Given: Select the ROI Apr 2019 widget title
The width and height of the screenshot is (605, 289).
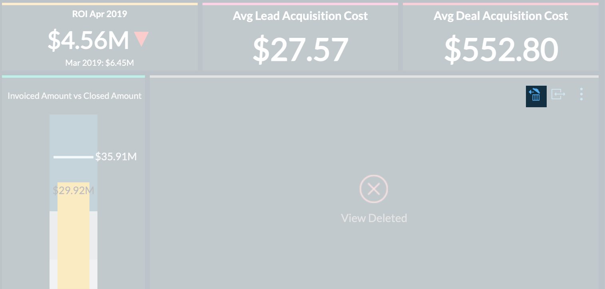Looking at the screenshot, I should click(99, 14).
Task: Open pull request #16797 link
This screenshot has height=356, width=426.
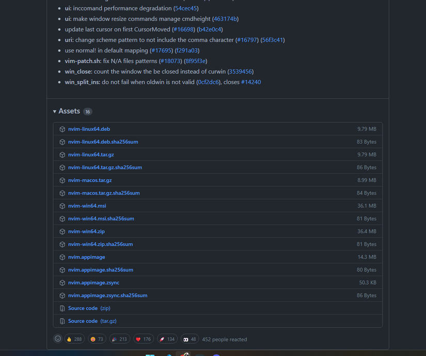Action: pyautogui.click(x=247, y=40)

*-*-*

TASK DESCRIPTION
Where the line containing "Task: Open pull request #16797 link" appears in the records above, begin copying and continue exactly through the last line, with nothing else; omit every picture.

TASK RESPONSE
Task: Open pull request #16797 link
This screenshot has height=356, width=426.
Action: pyautogui.click(x=247, y=40)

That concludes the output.